Task instructions
Both the line below containing "This screenshot has height=618, width=830." and the line containing "This screenshot has width=566, height=497.", along with every line between them, should be repeated exactly; no other line belongs in the answer.

Recorded data
.....
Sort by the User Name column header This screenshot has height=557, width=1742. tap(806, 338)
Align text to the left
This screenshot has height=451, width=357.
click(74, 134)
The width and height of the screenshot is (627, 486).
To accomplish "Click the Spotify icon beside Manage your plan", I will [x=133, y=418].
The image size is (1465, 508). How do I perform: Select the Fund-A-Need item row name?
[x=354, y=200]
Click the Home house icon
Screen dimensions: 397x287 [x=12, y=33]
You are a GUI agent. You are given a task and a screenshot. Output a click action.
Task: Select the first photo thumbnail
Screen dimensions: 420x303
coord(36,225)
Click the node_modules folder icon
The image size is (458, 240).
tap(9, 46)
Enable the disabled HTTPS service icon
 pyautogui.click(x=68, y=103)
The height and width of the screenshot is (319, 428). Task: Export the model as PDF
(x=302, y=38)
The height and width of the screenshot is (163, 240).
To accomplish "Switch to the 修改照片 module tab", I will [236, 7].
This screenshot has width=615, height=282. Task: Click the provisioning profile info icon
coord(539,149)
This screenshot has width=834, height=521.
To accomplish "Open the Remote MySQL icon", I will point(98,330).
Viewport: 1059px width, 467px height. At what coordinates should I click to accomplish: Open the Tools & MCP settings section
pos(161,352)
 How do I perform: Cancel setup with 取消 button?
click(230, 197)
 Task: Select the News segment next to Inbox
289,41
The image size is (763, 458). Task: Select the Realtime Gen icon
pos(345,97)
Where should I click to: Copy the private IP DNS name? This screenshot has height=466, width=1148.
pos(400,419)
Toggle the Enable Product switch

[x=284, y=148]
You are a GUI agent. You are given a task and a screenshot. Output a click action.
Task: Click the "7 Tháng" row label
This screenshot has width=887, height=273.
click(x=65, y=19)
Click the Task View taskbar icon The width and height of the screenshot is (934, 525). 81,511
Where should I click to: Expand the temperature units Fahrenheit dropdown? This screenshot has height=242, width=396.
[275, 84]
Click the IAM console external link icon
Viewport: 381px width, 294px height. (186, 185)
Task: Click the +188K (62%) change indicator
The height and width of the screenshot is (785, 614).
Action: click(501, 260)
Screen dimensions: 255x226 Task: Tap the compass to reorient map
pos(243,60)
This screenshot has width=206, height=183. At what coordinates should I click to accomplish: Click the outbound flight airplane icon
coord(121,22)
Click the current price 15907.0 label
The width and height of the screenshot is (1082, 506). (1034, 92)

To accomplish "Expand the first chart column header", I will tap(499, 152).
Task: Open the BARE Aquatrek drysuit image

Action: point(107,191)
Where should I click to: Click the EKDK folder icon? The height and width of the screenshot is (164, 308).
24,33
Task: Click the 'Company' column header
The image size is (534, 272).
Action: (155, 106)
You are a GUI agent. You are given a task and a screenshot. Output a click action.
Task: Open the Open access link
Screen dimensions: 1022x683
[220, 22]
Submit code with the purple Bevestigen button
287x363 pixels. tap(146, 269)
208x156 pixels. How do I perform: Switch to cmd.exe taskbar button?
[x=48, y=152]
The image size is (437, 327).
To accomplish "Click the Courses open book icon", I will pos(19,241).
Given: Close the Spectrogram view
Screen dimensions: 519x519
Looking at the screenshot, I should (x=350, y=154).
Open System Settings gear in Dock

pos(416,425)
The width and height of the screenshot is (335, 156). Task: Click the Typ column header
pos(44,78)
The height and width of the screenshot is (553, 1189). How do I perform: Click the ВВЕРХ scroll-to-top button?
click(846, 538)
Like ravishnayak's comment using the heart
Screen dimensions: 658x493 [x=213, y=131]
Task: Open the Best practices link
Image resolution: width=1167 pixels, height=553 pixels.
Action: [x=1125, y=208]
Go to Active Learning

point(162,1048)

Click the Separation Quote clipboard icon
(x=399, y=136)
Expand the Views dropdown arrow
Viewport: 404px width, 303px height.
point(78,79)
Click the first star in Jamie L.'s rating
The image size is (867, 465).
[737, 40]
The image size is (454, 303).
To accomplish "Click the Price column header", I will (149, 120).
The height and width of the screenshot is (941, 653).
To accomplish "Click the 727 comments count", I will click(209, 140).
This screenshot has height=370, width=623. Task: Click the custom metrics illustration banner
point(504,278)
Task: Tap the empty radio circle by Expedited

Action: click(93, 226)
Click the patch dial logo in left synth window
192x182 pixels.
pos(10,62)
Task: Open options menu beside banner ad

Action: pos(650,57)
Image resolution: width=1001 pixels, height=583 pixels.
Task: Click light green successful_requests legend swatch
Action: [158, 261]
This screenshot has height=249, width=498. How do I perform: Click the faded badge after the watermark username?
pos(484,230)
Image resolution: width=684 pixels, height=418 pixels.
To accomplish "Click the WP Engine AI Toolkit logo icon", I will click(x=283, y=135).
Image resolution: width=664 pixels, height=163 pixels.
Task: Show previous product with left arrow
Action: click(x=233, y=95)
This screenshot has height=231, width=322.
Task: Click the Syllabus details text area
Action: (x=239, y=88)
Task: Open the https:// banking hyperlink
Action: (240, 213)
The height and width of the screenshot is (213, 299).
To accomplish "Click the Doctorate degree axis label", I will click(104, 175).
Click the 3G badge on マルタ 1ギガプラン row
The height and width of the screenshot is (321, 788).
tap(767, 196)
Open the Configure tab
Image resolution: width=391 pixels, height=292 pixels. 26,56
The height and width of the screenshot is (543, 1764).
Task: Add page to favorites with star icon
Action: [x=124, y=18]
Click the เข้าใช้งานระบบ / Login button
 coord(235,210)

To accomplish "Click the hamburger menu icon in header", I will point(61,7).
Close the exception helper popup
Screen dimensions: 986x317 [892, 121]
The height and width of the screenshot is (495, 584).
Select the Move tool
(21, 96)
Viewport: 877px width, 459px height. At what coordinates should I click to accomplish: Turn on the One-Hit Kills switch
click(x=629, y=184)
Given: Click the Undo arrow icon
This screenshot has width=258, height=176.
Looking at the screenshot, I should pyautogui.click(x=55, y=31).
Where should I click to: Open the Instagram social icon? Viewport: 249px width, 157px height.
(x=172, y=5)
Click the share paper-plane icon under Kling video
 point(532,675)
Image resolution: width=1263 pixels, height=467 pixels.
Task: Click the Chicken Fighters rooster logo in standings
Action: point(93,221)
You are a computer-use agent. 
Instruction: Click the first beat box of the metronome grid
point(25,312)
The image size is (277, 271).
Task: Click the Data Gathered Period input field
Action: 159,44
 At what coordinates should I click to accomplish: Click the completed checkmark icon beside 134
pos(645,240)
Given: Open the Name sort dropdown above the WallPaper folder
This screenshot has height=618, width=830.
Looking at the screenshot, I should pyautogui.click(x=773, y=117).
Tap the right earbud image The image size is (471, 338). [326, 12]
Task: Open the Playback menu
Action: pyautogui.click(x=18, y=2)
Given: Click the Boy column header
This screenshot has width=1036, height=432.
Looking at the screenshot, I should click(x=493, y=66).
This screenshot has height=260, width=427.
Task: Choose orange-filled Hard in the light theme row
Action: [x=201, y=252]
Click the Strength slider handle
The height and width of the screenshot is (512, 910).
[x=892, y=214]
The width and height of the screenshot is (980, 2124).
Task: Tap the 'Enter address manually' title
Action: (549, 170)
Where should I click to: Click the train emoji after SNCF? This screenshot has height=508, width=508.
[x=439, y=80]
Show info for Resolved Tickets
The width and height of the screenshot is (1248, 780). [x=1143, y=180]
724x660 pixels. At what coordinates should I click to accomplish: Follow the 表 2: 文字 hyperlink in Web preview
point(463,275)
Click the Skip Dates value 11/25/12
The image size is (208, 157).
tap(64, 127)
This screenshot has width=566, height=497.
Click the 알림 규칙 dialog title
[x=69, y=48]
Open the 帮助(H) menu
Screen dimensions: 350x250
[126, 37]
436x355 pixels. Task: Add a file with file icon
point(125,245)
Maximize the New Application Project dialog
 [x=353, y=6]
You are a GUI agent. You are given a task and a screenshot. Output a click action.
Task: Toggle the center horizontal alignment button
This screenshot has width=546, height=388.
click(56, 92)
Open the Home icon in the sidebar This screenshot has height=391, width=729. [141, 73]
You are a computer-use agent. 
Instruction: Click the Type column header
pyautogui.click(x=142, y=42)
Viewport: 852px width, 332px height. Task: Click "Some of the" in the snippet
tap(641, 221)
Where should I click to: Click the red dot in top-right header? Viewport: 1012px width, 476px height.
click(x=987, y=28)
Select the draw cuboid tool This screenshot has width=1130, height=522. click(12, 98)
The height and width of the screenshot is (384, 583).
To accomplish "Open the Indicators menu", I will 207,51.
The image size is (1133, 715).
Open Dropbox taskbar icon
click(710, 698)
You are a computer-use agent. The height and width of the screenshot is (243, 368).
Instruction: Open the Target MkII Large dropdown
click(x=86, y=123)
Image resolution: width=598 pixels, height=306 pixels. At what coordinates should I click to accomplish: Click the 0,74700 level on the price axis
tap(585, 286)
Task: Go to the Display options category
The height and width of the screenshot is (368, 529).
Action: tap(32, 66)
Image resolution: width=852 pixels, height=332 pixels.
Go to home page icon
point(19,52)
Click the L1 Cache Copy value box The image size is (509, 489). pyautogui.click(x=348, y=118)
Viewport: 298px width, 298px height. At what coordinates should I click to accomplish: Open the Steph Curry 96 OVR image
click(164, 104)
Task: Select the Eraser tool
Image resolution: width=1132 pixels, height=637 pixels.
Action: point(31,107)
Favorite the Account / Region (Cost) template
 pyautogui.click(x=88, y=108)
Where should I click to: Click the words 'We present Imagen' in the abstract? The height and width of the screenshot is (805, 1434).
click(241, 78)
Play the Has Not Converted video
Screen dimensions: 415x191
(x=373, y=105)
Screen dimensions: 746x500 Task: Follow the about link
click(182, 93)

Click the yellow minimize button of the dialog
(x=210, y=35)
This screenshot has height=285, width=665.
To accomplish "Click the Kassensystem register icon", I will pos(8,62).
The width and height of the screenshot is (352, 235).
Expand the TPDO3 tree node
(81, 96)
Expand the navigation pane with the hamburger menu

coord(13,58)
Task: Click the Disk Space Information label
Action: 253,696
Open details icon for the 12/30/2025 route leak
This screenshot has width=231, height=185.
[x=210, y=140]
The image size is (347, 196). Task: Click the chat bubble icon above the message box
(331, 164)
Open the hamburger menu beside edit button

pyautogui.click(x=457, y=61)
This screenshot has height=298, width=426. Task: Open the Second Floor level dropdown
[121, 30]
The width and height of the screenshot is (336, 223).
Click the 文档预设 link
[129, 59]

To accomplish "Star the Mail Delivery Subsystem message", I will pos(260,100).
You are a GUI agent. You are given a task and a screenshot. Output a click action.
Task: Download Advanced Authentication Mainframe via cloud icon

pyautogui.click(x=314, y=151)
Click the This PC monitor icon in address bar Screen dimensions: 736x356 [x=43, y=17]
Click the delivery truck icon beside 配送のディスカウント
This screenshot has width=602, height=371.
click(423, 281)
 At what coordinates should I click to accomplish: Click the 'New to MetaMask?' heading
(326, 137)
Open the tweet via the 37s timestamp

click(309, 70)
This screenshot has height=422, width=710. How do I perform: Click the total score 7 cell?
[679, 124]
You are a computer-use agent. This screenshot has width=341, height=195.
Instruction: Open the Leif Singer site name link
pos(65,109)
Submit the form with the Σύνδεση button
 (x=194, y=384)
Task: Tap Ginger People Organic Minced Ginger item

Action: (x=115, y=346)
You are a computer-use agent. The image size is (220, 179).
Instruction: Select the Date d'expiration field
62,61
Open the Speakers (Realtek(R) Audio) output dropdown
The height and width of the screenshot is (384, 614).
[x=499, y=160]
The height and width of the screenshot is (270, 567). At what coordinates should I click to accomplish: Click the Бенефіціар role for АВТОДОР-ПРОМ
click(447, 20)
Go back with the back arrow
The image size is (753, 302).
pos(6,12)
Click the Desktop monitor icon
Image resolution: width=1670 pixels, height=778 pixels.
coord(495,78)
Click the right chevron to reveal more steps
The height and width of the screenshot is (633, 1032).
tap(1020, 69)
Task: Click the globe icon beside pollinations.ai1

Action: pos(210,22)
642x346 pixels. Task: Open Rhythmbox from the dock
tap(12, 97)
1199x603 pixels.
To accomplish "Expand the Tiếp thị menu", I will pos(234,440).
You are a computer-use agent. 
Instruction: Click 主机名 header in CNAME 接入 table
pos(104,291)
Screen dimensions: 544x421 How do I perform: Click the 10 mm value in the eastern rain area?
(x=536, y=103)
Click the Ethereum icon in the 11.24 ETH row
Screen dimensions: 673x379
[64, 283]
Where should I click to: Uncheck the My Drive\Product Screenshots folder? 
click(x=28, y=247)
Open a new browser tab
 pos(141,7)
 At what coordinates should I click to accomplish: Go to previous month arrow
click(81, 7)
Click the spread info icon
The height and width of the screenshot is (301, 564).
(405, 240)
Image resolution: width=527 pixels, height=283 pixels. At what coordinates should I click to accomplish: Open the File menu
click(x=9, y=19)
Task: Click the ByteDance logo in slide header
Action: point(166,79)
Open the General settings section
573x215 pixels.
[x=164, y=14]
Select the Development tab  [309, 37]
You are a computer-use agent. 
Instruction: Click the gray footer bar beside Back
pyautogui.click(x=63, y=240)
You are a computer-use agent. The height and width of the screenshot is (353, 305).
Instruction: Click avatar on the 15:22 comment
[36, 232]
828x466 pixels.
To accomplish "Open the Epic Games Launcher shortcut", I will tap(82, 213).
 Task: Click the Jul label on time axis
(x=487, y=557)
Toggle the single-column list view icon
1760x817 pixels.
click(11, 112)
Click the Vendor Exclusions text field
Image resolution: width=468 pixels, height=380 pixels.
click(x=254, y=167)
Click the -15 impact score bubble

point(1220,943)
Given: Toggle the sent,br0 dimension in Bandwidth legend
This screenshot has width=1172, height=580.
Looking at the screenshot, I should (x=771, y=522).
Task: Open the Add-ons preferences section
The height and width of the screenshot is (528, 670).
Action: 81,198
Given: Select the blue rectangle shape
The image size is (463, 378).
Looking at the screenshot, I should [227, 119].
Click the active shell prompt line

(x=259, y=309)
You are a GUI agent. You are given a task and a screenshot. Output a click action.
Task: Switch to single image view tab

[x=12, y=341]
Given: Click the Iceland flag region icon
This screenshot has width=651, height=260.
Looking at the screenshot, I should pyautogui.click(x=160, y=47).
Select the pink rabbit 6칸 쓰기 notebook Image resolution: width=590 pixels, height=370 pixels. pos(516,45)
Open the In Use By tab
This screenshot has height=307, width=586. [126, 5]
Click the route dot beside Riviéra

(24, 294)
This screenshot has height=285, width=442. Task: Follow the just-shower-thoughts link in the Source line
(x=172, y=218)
.....
Reply to the exercise
This screenshot has height=618, width=830.
Looking at the screenshot, I should pyautogui.click(x=773, y=117).
Tap the right earbud image The image size is (471, 338). [326, 12]
Task: Open the Playback menu
Action: pyautogui.click(x=18, y=2)
Given: Click the Boy column header
This screenshot has width=1036, height=432.
Looking at the screenshot, I should click(x=493, y=66).
This screenshot has height=260, width=427.
Task: Choose orange-filled Hard in the light theme row
Action: [x=201, y=252]
Click the Strength slider handle
The height and width of the screenshot is (512, 910).
[x=892, y=214]
The width and height of the screenshot is (980, 2124).
Task: Tap the 'Enter address manually' title
Action: (549, 170)
Where should I click to: Click the train emoji after SNCF? This screenshot has height=508, width=508.
[x=439, y=80]
Show info for Resolved Tickets
The width and height of the screenshot is (1248, 780). [x=1143, y=180]
724x660 pixels. At what coordinates should I click to accomplish: Follow the 表 2: 文字 hyperlink in Web preview
point(463,275)
Click the Skip Dates value 11/25/12
The image size is (208, 157).
tap(64, 127)
This screenshot has width=566, height=497.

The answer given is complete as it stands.